TASK DIRECTIONS: Write out the following lines word for word, leaving out the pictures.

DATA EXTRACT:
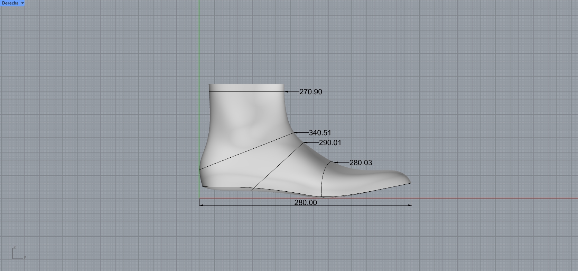Click the 280.00 length dimension text
The height and width of the screenshot is (271, 578).
305,203
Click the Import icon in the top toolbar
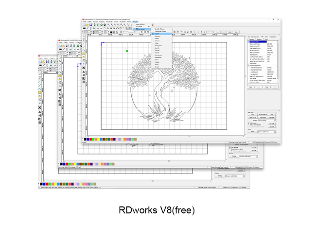Image resolution: width=316 pixels, height=228 pixels. point(94,25)
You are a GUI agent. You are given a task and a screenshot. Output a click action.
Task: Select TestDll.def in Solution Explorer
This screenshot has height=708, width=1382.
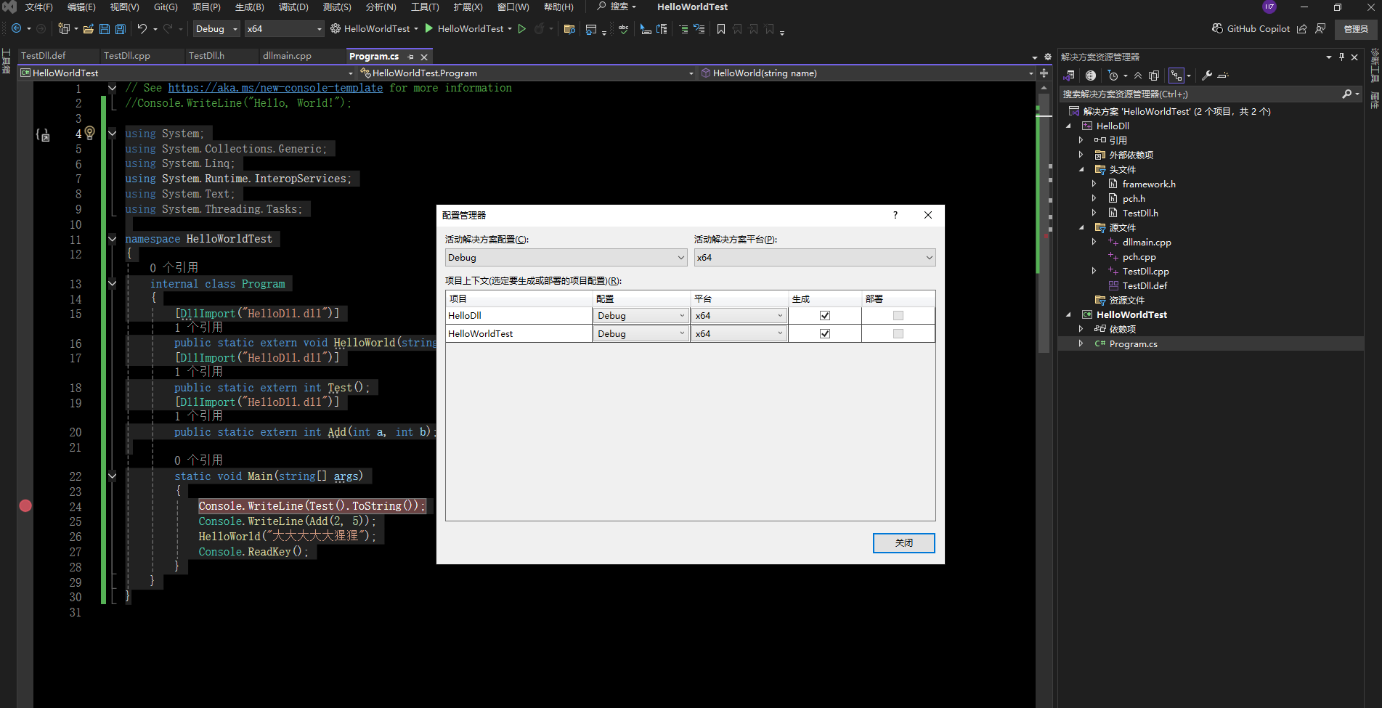tap(1145, 286)
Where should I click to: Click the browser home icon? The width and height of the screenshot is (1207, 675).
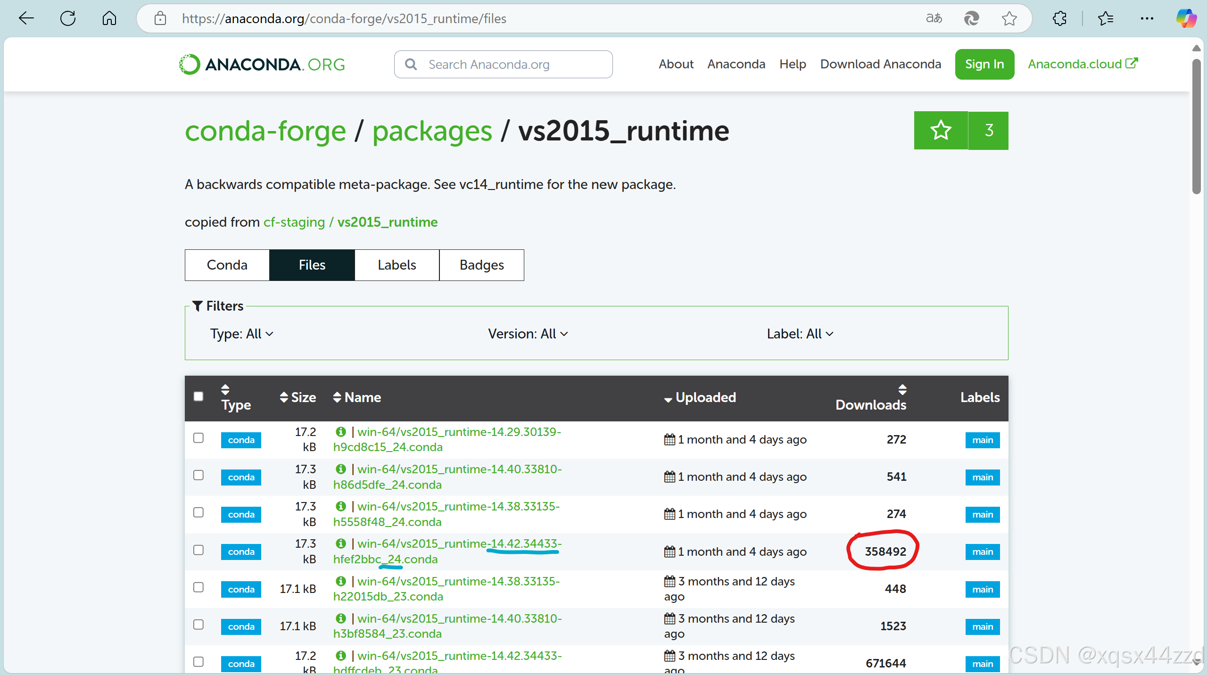click(x=109, y=18)
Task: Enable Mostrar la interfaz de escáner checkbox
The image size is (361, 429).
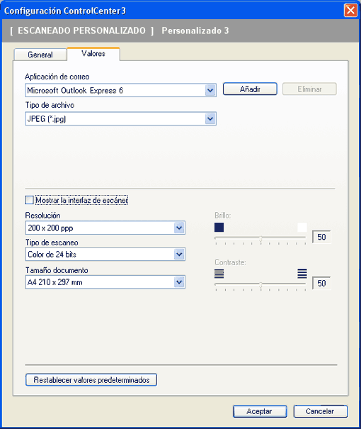Action: click(29, 200)
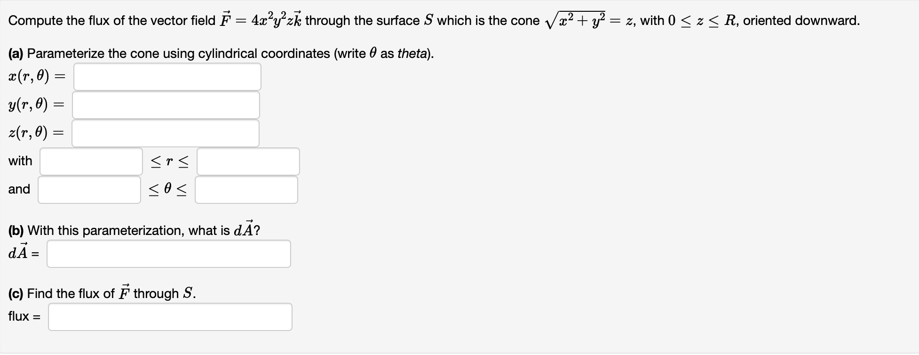
Task: Click the lower bound field for theta
Action: (x=90, y=189)
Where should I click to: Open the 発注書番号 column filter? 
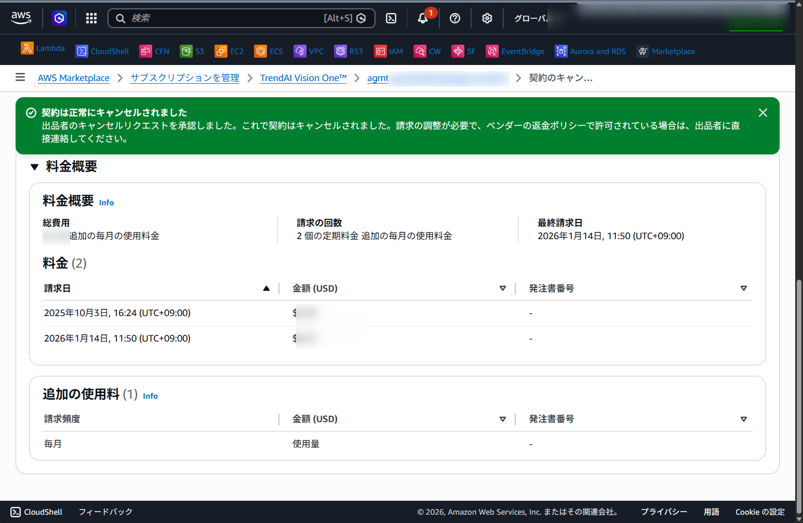point(743,288)
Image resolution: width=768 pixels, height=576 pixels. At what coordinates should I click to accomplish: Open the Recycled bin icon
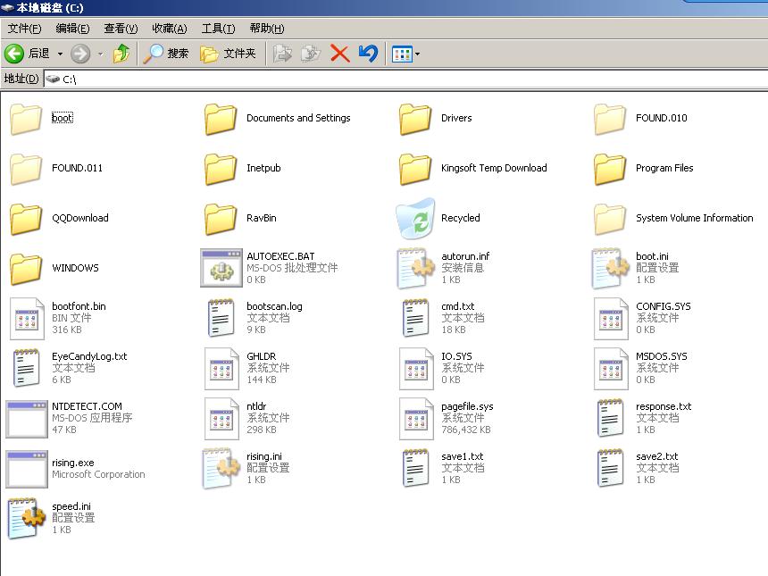pos(415,218)
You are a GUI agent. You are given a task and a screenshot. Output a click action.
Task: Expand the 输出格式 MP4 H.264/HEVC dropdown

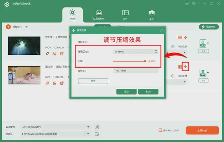pos(89,127)
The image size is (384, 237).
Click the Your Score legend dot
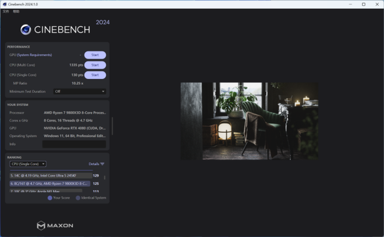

PROBLEM SOLUTION:
Click the 280.00 length dimension text
The height and width of the screenshot is (271, 578).
305,203
Click the Import icon in the top toolbar
Image resolution: width=316 pixels, height=228 pixels. point(94,25)
You are a GUI agent. You are given a task and a screenshot. Output a click action.
Task: Select TestDll.def in Solution Explorer
This screenshot has height=708, width=1382.
tap(1145, 286)
Where should I click to: Click the browser home icon? The width and height of the screenshot is (1207, 675).
click(x=109, y=18)
Task: Enable Mostrar la interfaz de escáner checkbox
The image size is (361, 429).
Action: click(29, 200)
Task: Click the lower bound field for theta
Action: (x=90, y=189)
Where should I click to: Open the 発注書番号 column filter? 
point(743,288)
Image resolution: width=768 pixels, height=576 pixels. At what coordinates should I click to accomplish: Open the Recycled bin icon
pos(415,218)
You are a GUI agent. You are given a task and a screenshot. Output a click action.
Task: Expand the 输出格式 MP4 H.264/HEVC dropdown

pos(89,127)
The image size is (384, 237).
Click the Your Score legend dot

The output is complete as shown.